Just because it’s possible to have workers all remote does not mean that’s necessarily the most productive working model. McCann-Bartlett advised companies to make hybrid work decisions in the context of the corporate culture.

“For those looking at moving to a new workplace model, culture change has to be part of this process. she said. “This is even more urgent for Australian organizations to focus on building much healthier and more inclusive ethical cultures.”

Think Digital First

Most of the surveyed Australian leaders were satisfied with the technology they have for new ways of working, but they may not be accommodating all workers. For example, less than 23% said that most of their workers had the necessary technology and environment effectively work remotely. Customer service workers (54%), general staff (51%), and service/field workers (51%) were especially disadvantaged in this area.

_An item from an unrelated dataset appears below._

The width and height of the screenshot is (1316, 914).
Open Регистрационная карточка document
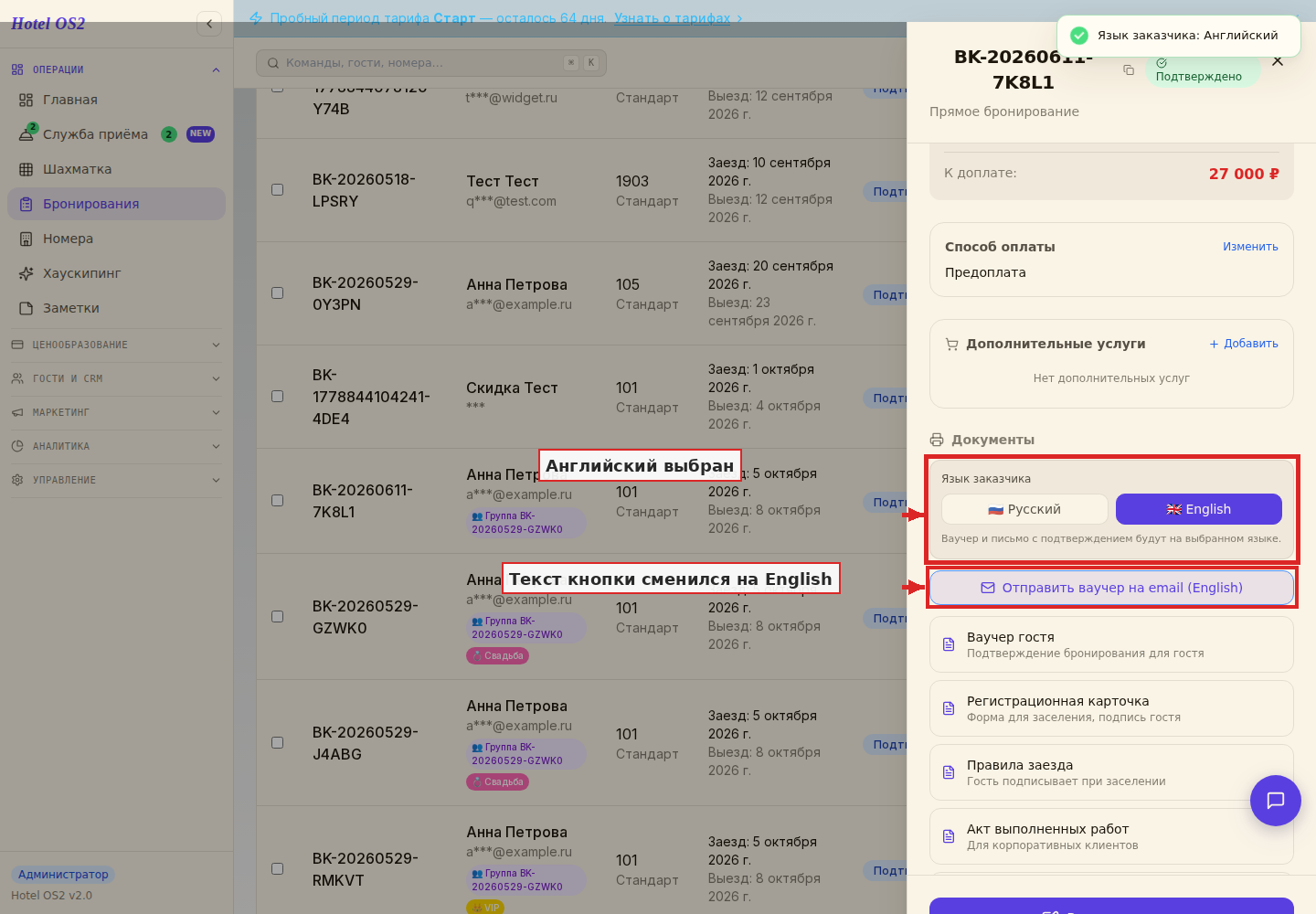pyautogui.click(x=1111, y=708)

“HR needs to think digital first. It’s one people strategy that leads with digital,” said Jason Averbook, CEO and founder of Leapgen. “Digital starts with a mindset and vision. Second, it’s how do I understand my people and how they work, how do I make sure I’m designing for them and not HR; third, that HR develops not processes, but employee journeys that generate feelings which create the employee experience. And fourth is the technology.”

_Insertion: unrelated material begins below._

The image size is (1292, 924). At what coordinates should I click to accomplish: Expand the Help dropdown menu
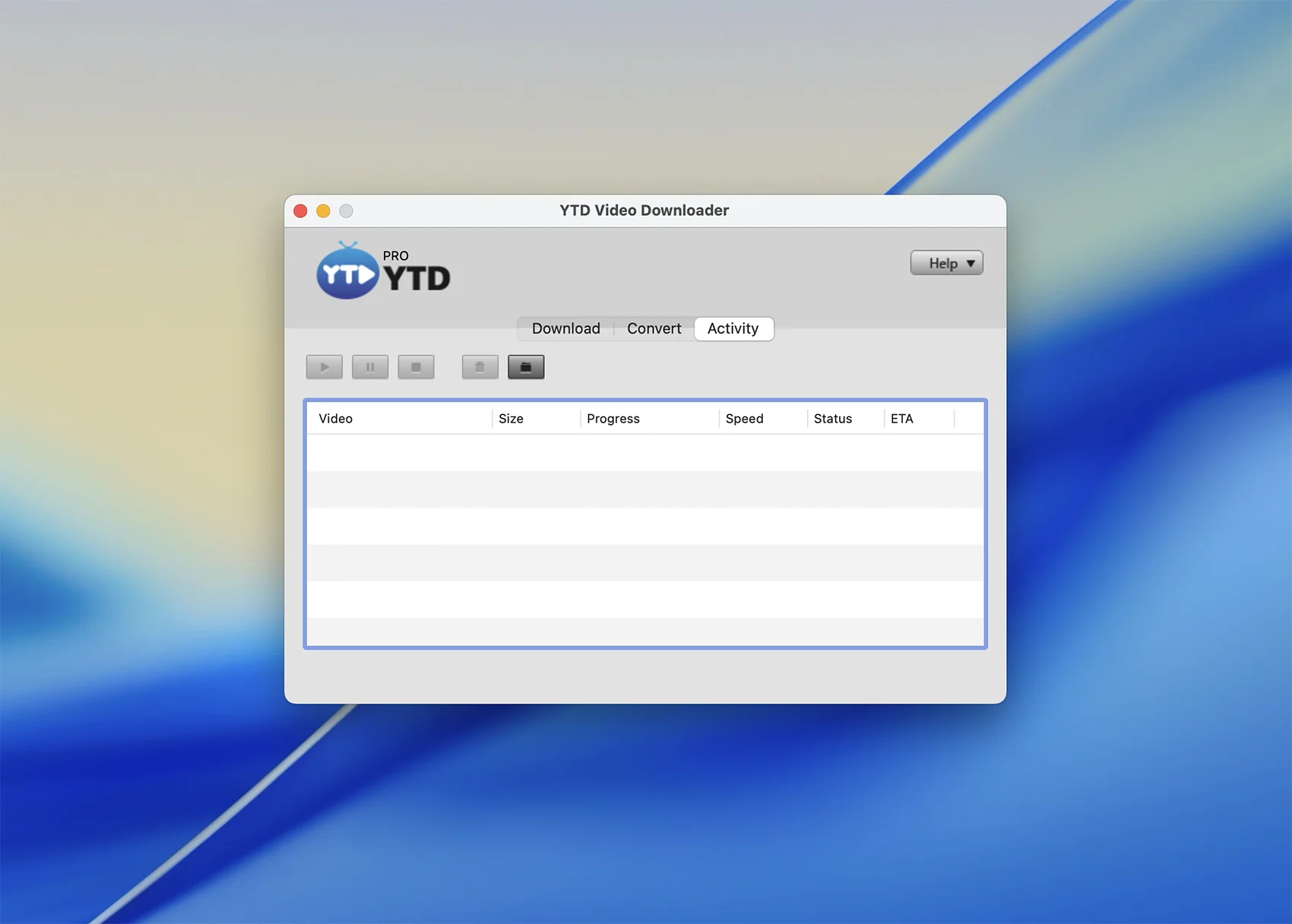pos(946,263)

Holistic Employee Experience

With the advent of digitalization, employers have the tools to find out what workers are going through and act on their input. However, in the same survey, Australians were significantly less likely than respondents in other countries to conduct regular employee pulse surveys (25%).

“One of the biggest learnings from the pandemic is that humans are more important than ever, and I hope this stays with us in every country. It’s time to start checking in with people instead of checking up on people, enabling people instead of monitoring people,” said Averbrook. “Those organizations that listen and act are going to be key. We need to design the employee experience for the whole person — physical, emotional, spiritual, social, and intellectual.”

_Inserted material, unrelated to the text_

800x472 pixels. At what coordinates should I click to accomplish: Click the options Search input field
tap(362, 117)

Bridging the Workforce Learning Gap

The report also found that although companies viewed reskilling as a long-term talent investment, just 30 percent expected to invest in learning programs for reskilling and upskilling over the next year vs. 38 percent in other countries.

“Reskilling is very pertinent because we’re looking at potential labor shortages in a number of areas,” said McCann-Bartlett. “The border has been shut for over a year with no skilled immigration and a reduction in foreign students…who stay on and take up roles in Australia. If we don’t focus on this, the skills our workforce needs are not going to be developed.”

The Future of Work Is Now

Organizations can take advantage of the massive appetite and opportunity for change by designing employee-centric HR strategies.

“People realize we have to be much more agile in fragile times,” said Averbook. “That takes an understanding of the employee. We have to stop counting heads and make heads count. Then based on employee persona, we can say some work can happen in the office, at home — we design for the mindset of the organization.”